* [EXTRACT]:
Introduction to Unicode for Proofreaders
Unicode is a computer and software industry standard for handling text. While it is possible to geek-out on the technical aspects of Unicode (and if you’re so inclined you can check out the Wikipedia page on Unicode and the Unicode Consortium website), in this article we’re going to focus more on understanding the fundamentals, and discuss why this basic knowledge is critical for anyone who is part of a document creation / editing / review / correction workflow in a highly regulated industry.
What Is Unicode? (In Plain English For Non-Techies)
Unicode is most easily understood as a separation of the visual representation of text characters (also called glyphs) from the definition of what those characters are.
People can understand what written letters and other kinds of symbols mean, but computers only understand binary numbers (ones and zeroes). The challenge with human languages, then, is how to convert written letters, numbers, and other kinds of symbols (apostrophes, quotation marks, parentheses, etc.) into the binary language that computers understand.
The answer is encoding, and that’s what Unicode does. Each letter, number, and symbol in every language around the world is represented with a unique code in the Unicode standard.

* [TASKS TO PERFORM]:
a - Retype the passage of the Unicode introduction between "Introduction to Unicode" and "highly regulated industry.", inclusive.
b - Name every stage of the document workflow mentioned in the opening paragraph of the Unicode introduction above.

* [DATASET CONTENT]:

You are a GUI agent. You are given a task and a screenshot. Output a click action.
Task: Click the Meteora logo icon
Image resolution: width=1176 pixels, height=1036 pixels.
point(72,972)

* [RESPONSES TO THE TASKS]:
a -
Introduction to Unicode for Proofreaders
Unicode is a computer and software industry standard for handling text. While it is possible to geek-out on the technical aspects of Unicode (and if you’re so inclined you can check out the Wikipedia page on Unicode and the Unicode Consortium website), in this article we’re going to focus more on understanding the fundamentals, and discuss why this basic knowledge is critical for anyone who is part of a document creation / editing / review / correction workflow in a highly regulated industry.

b -
- Creation
- Editing
- Review
- Correction